I think what we are doing now will be a force that will be different than trying to set up an ecosystem for [Cisco] Intercloud or anything else. This should move the needle. It is a bold bet. It is not ’Let's go try a bunch of things.'

What is the difference between HPE and Cisco Intercloud?

The partners get really, really excited when a company like Cisco, IBM or HPE says if you put our solution in your data center and you create services to be sold, we are going to back you. They get excited. They spend the CapEx, put the equipment in, and they stand the service up and then find out it wasn't really a marriage, it was a dating game. That piece is what is literally broke.

So when you think of Intercloud -- and I am not picking on Intercloud, Intercloud could be the right thing for Cisco to do. But what I am saying is we became HPE to be bolder, to be faster, to break some of the models that are out there. We are starting to do it. We have already made a bunch of decisions. But this is one that is clear as day.

What is the message to partners around the HPE model?

What I am saying to partners is we are going to do this together. Yes, you are going to have to have certain competencies and commitment and all of that and this is what the compensation will look like. But we are in this thing together. We are going to get married here. This is going to move both companies into where the market is going.

We could sit back all day long and say we will sell you our stuff, good luck, go make a business out of it. That hasn't worked in the market today. I think we are going to be the first one to create a pretty disruptive move in the channel.

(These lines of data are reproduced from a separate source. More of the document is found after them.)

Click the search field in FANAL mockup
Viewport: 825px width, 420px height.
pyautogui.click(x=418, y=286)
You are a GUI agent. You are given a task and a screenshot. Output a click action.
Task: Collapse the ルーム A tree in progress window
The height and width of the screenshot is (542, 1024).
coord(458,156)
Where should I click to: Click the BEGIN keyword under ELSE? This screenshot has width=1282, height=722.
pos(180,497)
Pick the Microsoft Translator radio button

What is the problem with the other vendors' approach to this market?

Everyone has said they are going to be in this consumption business model with the partners, but when you look back they are selling you all of their infrastructure and they are not delivering on the consume side. They are telling the story that they are going to steal second base, but when you look at their actions their foot is still on first.

What is so disruptive about the HPE approach to the market?

We are going to turn our route to market on to that service provider. I use the analogy of a SKU because our teams easily understand how to move.

Consumption and cloud have to be easy. It has to look like a SKU. We sell SKUs today. I have to make it simple for our direct team and our partners to understand if they need a service, they can order it through a partner portal and it will go to this one service provider.

It is not a risk or a reward unless both share in it. The partner will have certain compensation benefits. They are going to benefit by getting into major recurring revenue. And we are going to help modify the risk around this.

What is the perennial problem you are solving with the channel with the new service provider program?

Ultimately, what we are breaking into shreds is the vendor/service provider relationship. The success of partners will be based on their ability to sell in this new world. That is what ultimately is going to be different here.